Надо сказать, она всегда вела себя со мной дружелюбно, но долгое время держала на расстоянии, близко не подпускала (всё ж-таки времена были пуритански-советскими, у подавляющего большинства ребят моего возраста девушки вообще не было). Да "лезть" к ней я и сам не собирался: она представлялась мне каким-то совершенством ,которым надо молча любоваться не трогая, дабы не испортить. Как красивая хрупкая бабочка. Но в то же самое время, скучая на уроках, я мысленно срывал одежду с нашей училки литературы (сочной двадцатисемилетней брюнетки "Валентиши"), в тот самый момент, когда она с визгливыми интонациями рассказывала нам о Сонечке Мармеладовой, "вечной Сонечке пока мир стоит".
В общем, наши отношения развивались медленно. Всё это было, как тогда говорили: "Мальчик с девочкой дружит, мальчик девочке нужен". Только потом, в десятом, она как-то уже со мной смирилась и в определённый момент даже зачем-то захотела чего-то большего. Скорее всего, исключительно из любопытства и желания познать взрослую жизнь. Она вдруг однажды прильнула ко мне, я решился поцеловать её сперва в щёку, затем в губы и неожиданно почувствовал ответное движение губ.
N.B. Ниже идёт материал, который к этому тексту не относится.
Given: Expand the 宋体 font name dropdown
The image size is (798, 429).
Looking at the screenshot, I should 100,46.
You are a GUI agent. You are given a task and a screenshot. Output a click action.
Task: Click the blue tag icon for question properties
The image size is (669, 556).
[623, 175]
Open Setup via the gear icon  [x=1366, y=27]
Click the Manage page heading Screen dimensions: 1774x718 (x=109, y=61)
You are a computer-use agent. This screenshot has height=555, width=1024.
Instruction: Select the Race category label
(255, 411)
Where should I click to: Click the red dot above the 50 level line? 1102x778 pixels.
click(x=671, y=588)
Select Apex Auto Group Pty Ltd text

Моя рука осмелела и легко протиснулась между её худыми коленками. Далее произошла какая-то жалкая возня, и ничего не случилось: лишь потыкался. Она меня не чем не поддержала и не подбодрила. Думаю, тоже растерялась,но пыталась это скрыть за равнодушием. Я тогда не знал,что в первый раз так происходит почти с каждым. Но больше никогда уже не решался пойти ни на какую близость, боясь позора.
Всё же после этого она стала позволять себя касаться и рассматривать: никогда раньше я не имел такой возможности. Была она удивительно чистенькой, гладенькой, её хотелось всё время нюхать и целовать. В итоге, Катя так и осталась для меня недоступной радостью, как та коробка прелестного дорогого шоколада, которую мама в моём далёком детстве спрятала в шкафу и заперла на ключ.
Все два последних класса школы я не мог ни на чём сосредоточиться, кроме как на моей любви. Я не находил себе места, если по какой-то причине Кати не было в школе. В результате, никакие репетиторы не помогли: я пусть и не завалил экзамены в институт, но не прошёл по конкурсу, а уже следующей весной отправился в армию. Она же, как мне помнится, с помощью своего папы-профессора поступила на факультет журналистики. Там её сразу же закрутила бурная студенческая жизнь с вечеринками, походами, самодеятельными театрами, дискотеками. Но, как ни странно, мы продолжали встречаться до самого моего призыва.